Work instructions: Beginning with the line that contains "24e live (173, 428)", repeat each line exactly through the end of the listing below. Pictures stay out.
◇ ◇ ◇
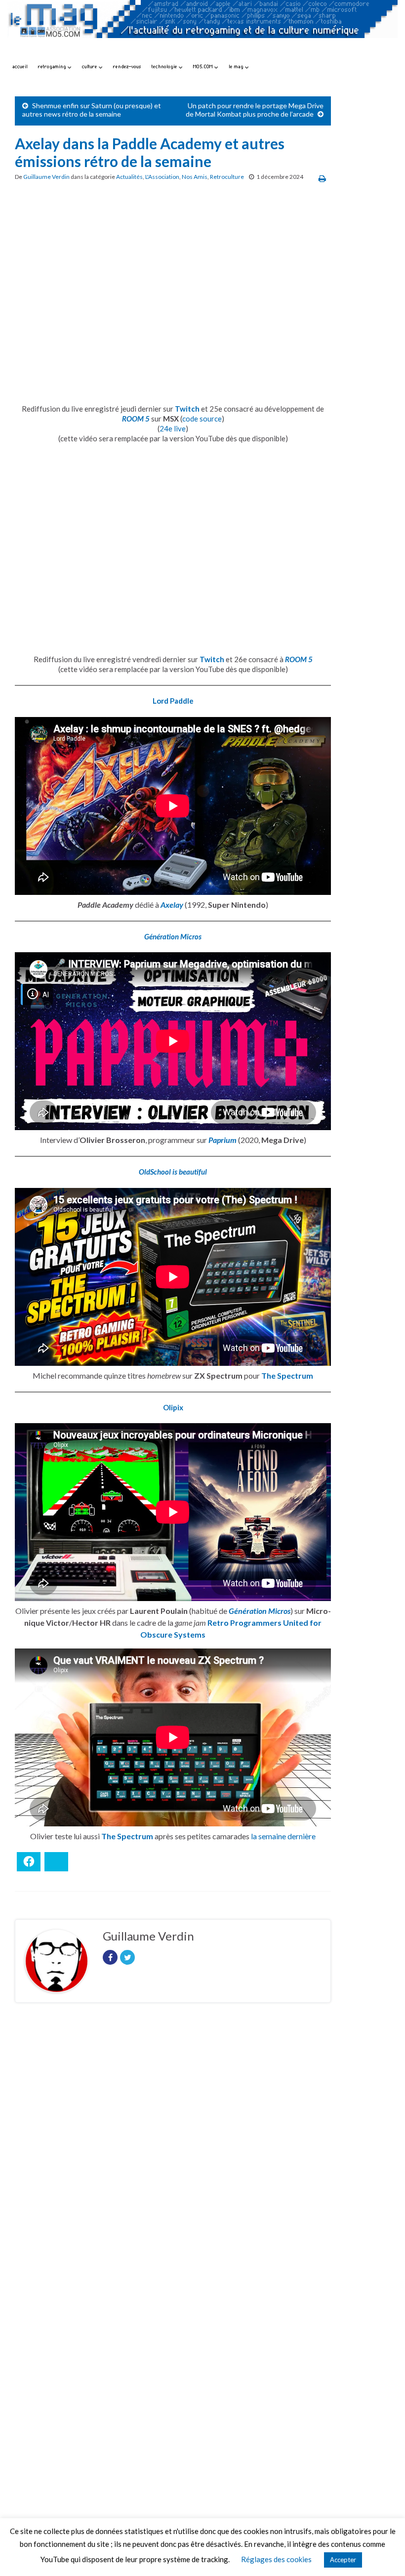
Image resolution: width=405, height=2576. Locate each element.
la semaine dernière (283, 1836)
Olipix (173, 1407)
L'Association (162, 176)
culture (90, 66)
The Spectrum (287, 1375)
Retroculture (227, 176)
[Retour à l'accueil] (202, 28)
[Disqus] (173, 2146)
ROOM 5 (136, 418)
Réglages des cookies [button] (276, 2559)
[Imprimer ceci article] (322, 178)
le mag (237, 66)
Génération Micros (173, 936)
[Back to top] (382, 2553)
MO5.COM (203, 66)
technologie (165, 66)
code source (202, 418)
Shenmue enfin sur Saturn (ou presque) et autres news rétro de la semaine (91, 109)
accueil (20, 66)
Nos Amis (194, 176)
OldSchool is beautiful (173, 1171)
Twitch (187, 408)
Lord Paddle (173, 700)
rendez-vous (127, 66)
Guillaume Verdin (46, 176)
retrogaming (53, 66)
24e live (173, 428)
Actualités (129, 176)
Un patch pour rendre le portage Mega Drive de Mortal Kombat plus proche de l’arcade (255, 109)
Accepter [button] (343, 2560)
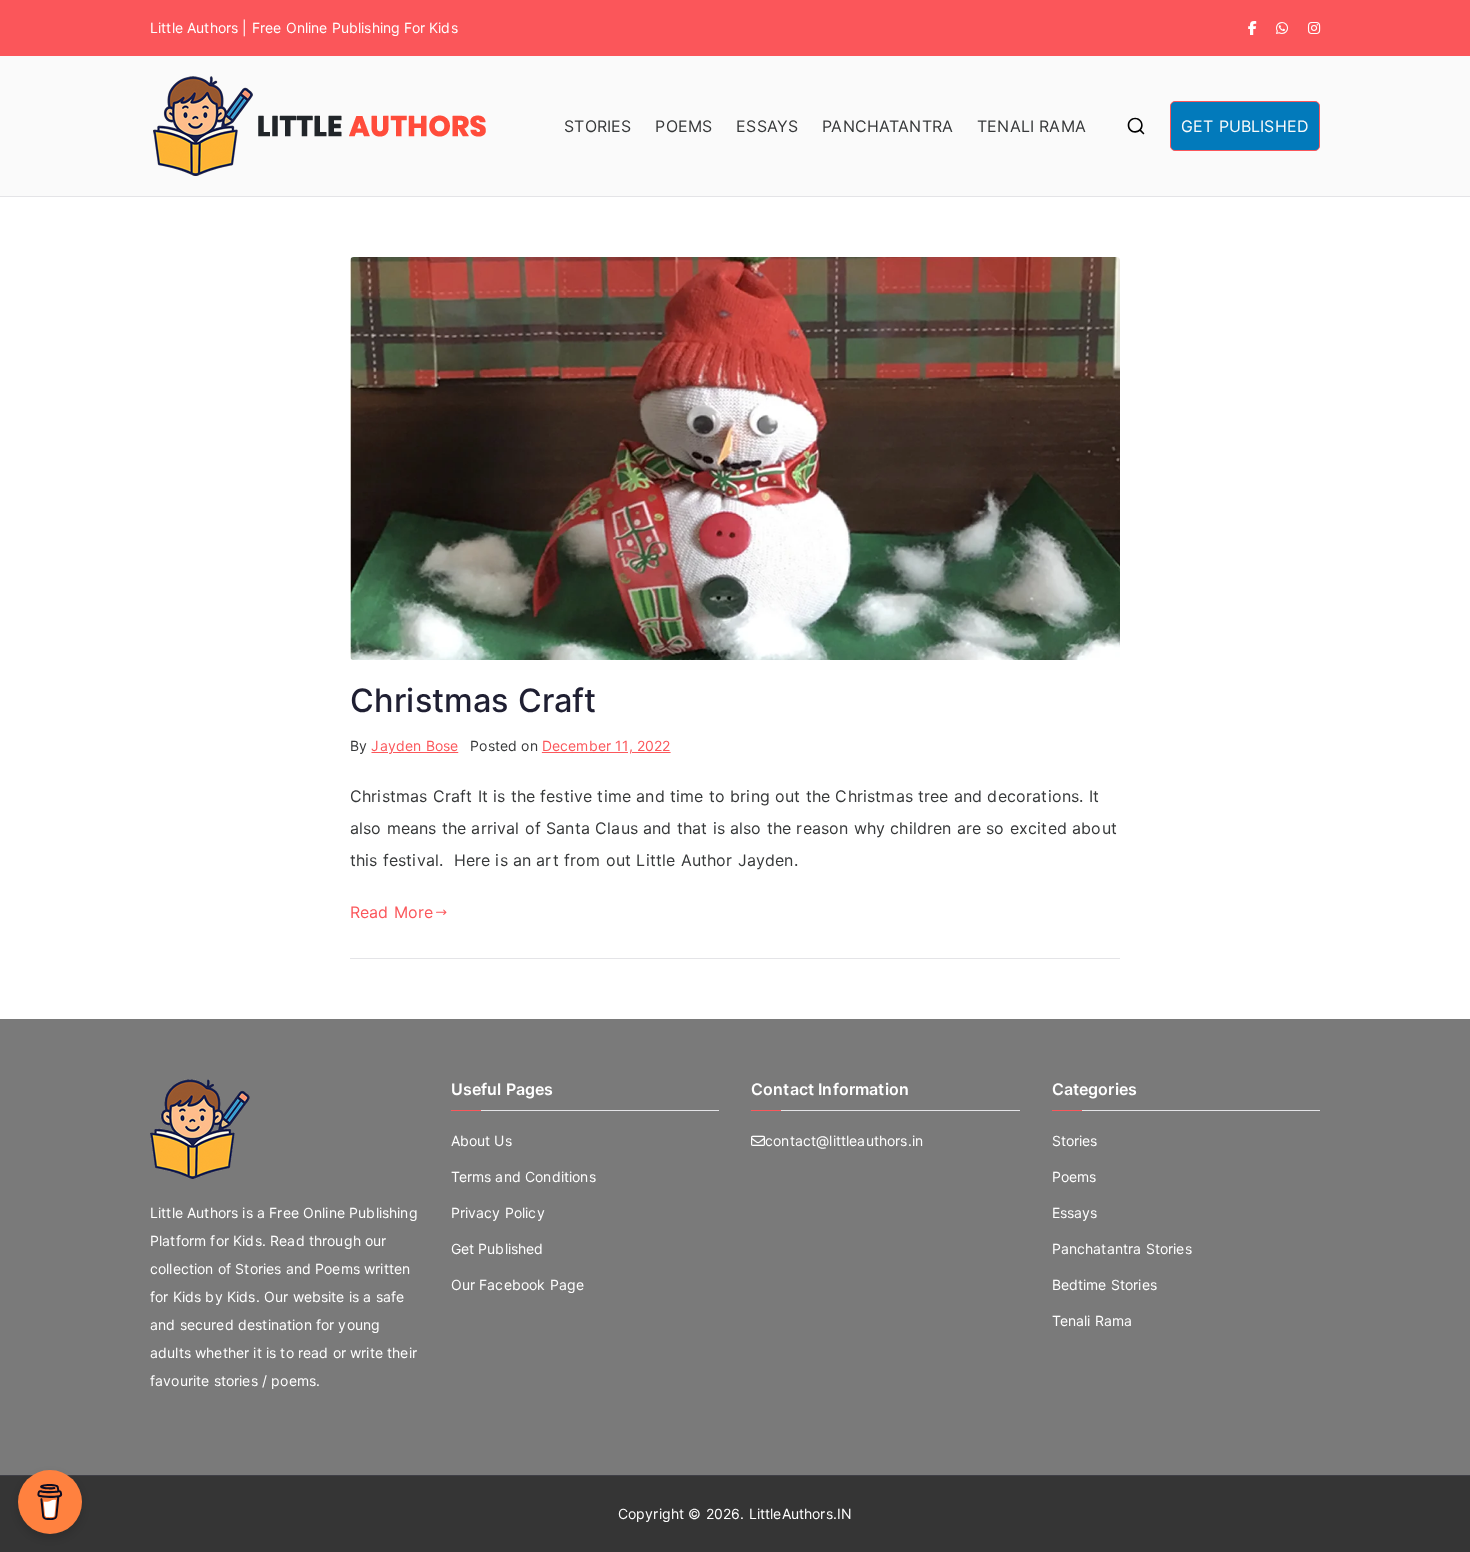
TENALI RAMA (1031, 126)
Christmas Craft (473, 700)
◇ ◇ ◇
Reply to the exercise:
24e live (173, 428)
Actualités (129, 176)
Un patch pour rendre le portage Mega Drive de Mortal Kombat plus proche de l’arcade (255, 109)
Accepter [button] (343, 2560)
TENALI RAMA (1031, 126)
Christmas Craft (473, 700)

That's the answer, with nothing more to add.